This was the same week that he hosted the Crown Prince of Saudi Arabia, Mohammad bin Salman, at the White House. Which one does for an acting head of state. But Bin Salman is usually referred to by his initials, MBS, which also stand for “Mr. Bone Saw.” Because a Saudi dissident reporter, Jamal Khashoggi, went to the Turkish consulate for Saudi Arabia in October 2018 – during the first Trump Administration – and was killed there, after which according to intelligence reports the murderers, some of whom worked on MBS’ personal detail, dismembered Khashoggi’s body. Saudi Arabia of course was also the homeland of the 9-11 terrorists who flew planes into the World Trade Center. So when Trump had him in the White House, an ABC reporter pointed out to MBS that a lot of 9-11 survivors were angry at this visit, and Trump stepped in, first to badmouth ABC, and then in reference to Khashoggi, “Things happen, but he knew nothing about it … You don’t have to embarrass our guest, asking a question like this.”

Of course Trump was going to take MBS’ side on this. His comments were a direct message to all the professionals in the room: If I could, I’d do that to any one of you. I mean, it makes sense that Trump would emulate an Arab oil prince. More money than God, you get to grow out your beard and wear a bathrobe in public, and you probably have 14-year old Filipino girls serving your every whim on pain of death. Of course you can’t eat pork in a Muslim country, but rules never apply to Donald Trump.

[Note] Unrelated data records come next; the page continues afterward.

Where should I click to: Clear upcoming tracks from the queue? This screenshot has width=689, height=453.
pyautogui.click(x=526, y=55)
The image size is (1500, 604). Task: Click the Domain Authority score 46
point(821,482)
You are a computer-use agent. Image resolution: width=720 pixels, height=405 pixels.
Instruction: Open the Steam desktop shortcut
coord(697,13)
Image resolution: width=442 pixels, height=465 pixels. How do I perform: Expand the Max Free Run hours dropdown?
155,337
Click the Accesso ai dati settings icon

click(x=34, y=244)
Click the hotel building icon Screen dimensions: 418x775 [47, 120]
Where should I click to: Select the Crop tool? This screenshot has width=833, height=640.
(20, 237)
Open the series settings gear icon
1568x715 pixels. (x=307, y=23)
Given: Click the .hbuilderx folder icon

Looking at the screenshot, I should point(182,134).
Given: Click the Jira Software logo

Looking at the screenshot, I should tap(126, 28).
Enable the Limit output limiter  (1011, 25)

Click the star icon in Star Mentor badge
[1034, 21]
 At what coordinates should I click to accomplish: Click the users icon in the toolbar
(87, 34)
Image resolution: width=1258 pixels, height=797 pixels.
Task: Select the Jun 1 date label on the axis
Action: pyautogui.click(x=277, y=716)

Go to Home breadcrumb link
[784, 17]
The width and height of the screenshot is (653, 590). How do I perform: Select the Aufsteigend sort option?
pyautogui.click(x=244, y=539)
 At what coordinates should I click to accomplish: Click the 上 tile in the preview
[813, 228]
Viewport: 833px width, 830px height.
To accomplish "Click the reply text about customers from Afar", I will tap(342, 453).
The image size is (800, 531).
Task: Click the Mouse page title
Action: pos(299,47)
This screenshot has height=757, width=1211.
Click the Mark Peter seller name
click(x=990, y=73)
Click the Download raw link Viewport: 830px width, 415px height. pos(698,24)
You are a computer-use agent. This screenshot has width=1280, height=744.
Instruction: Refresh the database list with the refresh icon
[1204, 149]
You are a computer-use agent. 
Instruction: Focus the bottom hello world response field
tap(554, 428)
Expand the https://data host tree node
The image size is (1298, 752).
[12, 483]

It’s of a piece with Trump’s lackey Steve Witkoff forwarding a 28-point “peace” plan for Russia and Ukraine that requires Ukraine to disarm and bans it joining NATO while at the same time forcing no concessions on Russia whatsoever. The authorship of the “American” plan was put in question given that much of the text uses idioms that are more common to Russian than American English. But the fact that this is presented as a State Department plan only confirms that Trump shares, or wants to emulate, Vladimir Putin’s approach to the world, in two respects: The idea that Russia, as a bigger, stronger nation, has every right to take little pieces out of a smaller, weaker nation at its leisure, which is not true, and that if Ukraine continues to resist, Russia will crush them, which is also not true, because Putin couldn’t do it three years ago when Russia had a fresh military with a million-odd less casualties.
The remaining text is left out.